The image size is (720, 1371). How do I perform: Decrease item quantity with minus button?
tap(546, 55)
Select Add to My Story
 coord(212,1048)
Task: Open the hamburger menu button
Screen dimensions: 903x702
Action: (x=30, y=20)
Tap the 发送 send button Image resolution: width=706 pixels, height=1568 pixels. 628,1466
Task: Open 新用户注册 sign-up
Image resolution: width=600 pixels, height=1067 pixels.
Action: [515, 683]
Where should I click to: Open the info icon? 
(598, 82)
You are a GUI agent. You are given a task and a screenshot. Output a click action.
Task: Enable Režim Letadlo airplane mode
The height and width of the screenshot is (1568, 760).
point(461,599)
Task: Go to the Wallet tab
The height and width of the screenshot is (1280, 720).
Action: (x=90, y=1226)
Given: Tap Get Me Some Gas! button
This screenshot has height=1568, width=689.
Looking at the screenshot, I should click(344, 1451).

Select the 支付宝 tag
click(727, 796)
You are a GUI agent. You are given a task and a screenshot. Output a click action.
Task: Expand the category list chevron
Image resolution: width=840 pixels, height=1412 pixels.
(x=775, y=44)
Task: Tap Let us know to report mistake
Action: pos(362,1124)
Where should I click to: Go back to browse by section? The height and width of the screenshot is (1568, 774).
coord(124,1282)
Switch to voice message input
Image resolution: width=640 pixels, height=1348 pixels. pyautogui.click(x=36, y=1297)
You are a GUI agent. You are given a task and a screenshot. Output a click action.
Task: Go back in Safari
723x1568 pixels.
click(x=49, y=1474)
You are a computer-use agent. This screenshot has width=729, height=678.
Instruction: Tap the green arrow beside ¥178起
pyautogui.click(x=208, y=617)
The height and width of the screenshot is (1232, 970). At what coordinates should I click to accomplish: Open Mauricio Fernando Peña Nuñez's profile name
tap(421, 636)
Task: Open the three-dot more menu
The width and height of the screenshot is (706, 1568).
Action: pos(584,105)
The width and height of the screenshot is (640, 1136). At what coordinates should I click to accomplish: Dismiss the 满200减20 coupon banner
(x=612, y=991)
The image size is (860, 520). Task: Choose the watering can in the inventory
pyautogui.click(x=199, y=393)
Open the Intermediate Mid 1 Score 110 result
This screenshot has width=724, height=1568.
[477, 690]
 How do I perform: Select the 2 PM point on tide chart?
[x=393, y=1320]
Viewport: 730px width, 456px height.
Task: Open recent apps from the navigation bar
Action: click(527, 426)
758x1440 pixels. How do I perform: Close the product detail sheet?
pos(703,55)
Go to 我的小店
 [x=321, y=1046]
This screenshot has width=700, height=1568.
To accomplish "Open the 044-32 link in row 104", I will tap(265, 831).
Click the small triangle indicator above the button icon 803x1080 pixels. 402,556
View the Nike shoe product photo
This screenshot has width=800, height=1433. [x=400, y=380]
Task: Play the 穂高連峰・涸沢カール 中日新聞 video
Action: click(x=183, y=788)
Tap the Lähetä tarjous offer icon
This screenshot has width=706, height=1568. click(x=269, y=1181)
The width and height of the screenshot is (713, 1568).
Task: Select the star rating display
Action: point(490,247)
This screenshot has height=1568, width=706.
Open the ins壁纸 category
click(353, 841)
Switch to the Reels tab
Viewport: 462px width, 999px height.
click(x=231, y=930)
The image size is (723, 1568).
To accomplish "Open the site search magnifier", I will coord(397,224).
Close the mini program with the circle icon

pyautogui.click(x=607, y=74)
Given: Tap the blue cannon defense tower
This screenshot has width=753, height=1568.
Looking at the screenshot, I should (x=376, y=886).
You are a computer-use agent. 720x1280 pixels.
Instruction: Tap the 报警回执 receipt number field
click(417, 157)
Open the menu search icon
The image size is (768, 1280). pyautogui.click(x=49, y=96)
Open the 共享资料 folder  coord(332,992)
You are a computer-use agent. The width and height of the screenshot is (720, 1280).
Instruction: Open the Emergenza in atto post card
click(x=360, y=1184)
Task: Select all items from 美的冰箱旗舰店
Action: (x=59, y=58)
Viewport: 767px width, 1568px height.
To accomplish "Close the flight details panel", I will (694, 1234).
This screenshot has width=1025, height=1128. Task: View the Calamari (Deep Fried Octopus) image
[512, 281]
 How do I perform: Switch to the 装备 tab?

▸ **REQUIRED WORK**
Reproduce the data above word for word, starting at the line that contains "This screenshot has width=1025, height=1128." and ending at the last line of the data.

▸ **RESULT**
This screenshot has width=1025, height=1128. Task: View the Calamari (Deep Fried Octopus) image
[512, 281]
 How do I perform: Switch to the 装备 tab?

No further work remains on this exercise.